88.料理教室
こうして、私は宿に戻るとそのまま調理場に入ることになった。遥、マルセル、ヤニックも助手として参加する。シンファルと調理担当の従業員はメモを持っている。
シンファルの話を聞く限り、片栗粉が存在していなさそうだったので、まずは片栗粉の作成から入った。生のジャガイモの皮をむいてすり鉢ですり下ろす。すり下ろしたものを布でくるんで水の入ったボウルの中で10分ほどしっかり揉む。布でくるんだジャガイモを外し、残ったボウルの中の水が澄んできたらう上澄みの方を捨てる。そしてそこに水を入れてかき混ぜて、上の部分が澄んできたらまた捨てる。それを繰り返すとボウルの底に白いものが溜まっている。
「これが片栗粉の元です」
私が説明すると、シンファルたちは目を丸くして「ほお」と見る。
「本当はこれを二日くらい放置して乾かして、それをすり鉢ですり潰したりして粉状にするんですが、今日はこれの一部をこのまま使います。余ったものは放置しておいて、カラカラに乾いたら粉状にしてください。保存できます」
私が説明すると、シンファルたちは「分かった」「はい」と言ってメモする。
片栗粉を作っている間に蒸かしておいたジャガイモを四つ切にしてマッシュポテトのようになるまで潰す。これに片栗粉と油を少量加えてさらに混ぜる。
「味を何種類か作ろうと思います。まず、このままのバージョンを作ります」
ジャガイモを練ったものを太さ5cmほどの棒状にする。
「あとは、ここにミルクを加えたバージョン」
残ったジャガイモの中にミルクを少量混ぜる。
「そして、このミルク入りバージョンを作ります」
ミルク入りジャガイモを練ったものを太さ5cmほどの棒状にする。
「この中にチェスパルティに使うようなチーズを入れても美味しいと思います」
と私が言うと、
「チーズ?フロジュですかね?あります」
と言って調理担当の従業員の一人がチーズを出してきた。見た目はモッツァレラ風だ。
「このチーズじゃなくてフロジュを包んで、小判状に丸く整えます」
私はチーズを包んだいももちをいくつか作った。
「これだけ丸くすんの?」
シンファルが訊いてくる。
「いや、他のも輪切りにして同じような形にします。そして焼きます」
「ほお、では、こっからはうちのにやらせてもらってええか?」
「はい、どうぞ」
宿屋シンファルの調理担当の従業員たちはとても手際が良く、小判型への成型から焼まで順調に進んでいく。焼き上がったものを一旦皿に乗せていく。
「ソースを作ります。醤油と砂糖とみりんを大さじで同じ量を入れて、そこに先ほど作った片栗粉を少量加えます」
私が言うと、調理担当の従業員たちは言われた通りに進めていく。この調子であれば、最初から私ではなく従業員の人たちに動いてもらった方が良かったのでは?という気持ちになってきた。

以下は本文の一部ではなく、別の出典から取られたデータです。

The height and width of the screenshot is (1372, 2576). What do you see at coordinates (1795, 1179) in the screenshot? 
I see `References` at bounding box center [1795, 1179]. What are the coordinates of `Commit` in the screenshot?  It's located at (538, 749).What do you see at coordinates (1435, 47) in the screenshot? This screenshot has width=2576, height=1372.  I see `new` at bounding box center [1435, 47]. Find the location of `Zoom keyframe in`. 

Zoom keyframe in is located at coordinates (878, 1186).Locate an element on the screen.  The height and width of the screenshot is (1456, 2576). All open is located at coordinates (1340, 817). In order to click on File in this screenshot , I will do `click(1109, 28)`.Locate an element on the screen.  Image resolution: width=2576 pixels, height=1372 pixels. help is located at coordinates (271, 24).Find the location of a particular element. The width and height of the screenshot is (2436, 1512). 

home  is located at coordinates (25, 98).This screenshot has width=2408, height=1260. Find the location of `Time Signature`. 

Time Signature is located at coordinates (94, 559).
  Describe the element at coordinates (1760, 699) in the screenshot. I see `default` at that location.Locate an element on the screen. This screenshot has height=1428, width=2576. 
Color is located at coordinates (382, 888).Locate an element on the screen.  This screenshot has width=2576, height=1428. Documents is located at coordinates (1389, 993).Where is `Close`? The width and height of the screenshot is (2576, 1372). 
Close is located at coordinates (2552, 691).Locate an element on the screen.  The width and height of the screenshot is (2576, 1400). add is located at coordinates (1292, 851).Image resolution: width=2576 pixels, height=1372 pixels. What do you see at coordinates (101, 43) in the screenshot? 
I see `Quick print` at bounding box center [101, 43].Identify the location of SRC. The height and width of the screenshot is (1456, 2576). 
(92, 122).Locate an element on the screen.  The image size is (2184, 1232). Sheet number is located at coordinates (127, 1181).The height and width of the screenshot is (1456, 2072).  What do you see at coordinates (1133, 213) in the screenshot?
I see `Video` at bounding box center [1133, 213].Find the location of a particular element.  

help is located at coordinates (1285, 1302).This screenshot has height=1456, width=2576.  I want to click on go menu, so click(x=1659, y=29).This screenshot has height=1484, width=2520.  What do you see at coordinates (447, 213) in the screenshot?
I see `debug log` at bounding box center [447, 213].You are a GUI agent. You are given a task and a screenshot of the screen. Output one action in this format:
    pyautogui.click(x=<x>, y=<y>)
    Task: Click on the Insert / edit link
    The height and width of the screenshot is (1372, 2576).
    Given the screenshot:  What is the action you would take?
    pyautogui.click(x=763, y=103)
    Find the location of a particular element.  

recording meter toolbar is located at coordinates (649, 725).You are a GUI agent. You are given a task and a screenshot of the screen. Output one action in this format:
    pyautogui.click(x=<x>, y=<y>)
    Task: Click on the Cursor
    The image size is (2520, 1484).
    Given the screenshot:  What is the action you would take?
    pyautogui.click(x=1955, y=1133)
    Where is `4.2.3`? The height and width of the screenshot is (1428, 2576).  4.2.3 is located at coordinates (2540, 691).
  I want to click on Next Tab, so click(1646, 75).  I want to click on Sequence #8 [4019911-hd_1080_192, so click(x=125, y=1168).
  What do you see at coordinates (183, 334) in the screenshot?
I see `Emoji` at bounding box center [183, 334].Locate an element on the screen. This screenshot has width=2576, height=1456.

シンファルがみりんの代用と言っていたものはハチミツだった。イメージする味と少し違ってきてしまうけど、この世界の人の口には合うかもしれない。
目の前で順調にみたらしソースが出来あがり、
「ここにミルク入りの方を入れてソースを絡めます」
従業員たちは「いい匂い」とか「おいしそう」とか言いながらミルク入りのいももちをソースに絡めていく。そして、一通り出来上がった。
「こっちのミルク入れてない方のソースはどうするん?」
シンファルが訊いてくる。
「醤油で食べたり、あとは甘味噌を塗って焼いたり」
シンファルは「ほお!」と目を丸くして頷いている。
私は醤油を垂らす用の他に、調理担当の従業員に甘味噌の作り方を伝え、それを塗っていももちを焼くように伝えた。
そして出来上がったいももちが私たちの目の前に広がる。
「食べてもええか?」
シンファルがフォークを手にした。
「どうぞ、食べてみてください」
私が言うと、シンファルと調理担当の従業員、そしてマルセル、遥、ヤニックが一斉に群がった。彼らの反応はというと「旨い!」「醤油合うわ」「チーズ入りが好きやな」「みたらしソースええな」「味噌の焼けた感じも好きやわ」と概ね好評だ。
「これがいももちか」
マルセルがじっくり味わっている。
「私これ好きなんだよー」
遥がパクと食べる
「確かにこれなら海から離れた土地でも作れそうですね」
ヤニックが食べながら頷いている。
「こりゃええわ。ハイリスの名物になりそうやわ。醤油も売れるかもしれん」
シンファルが言う。
それに呼応するように調理担当の従業員が提案する。
「今日の夕食に出してみましょう」
「せやな。あ、今日の夕食は肉じゃがも入れてな。この子との約束やで」
「承知しました。ポテータ祭りですね」
こんな感じで私の料理教室は無事幕を閉じた。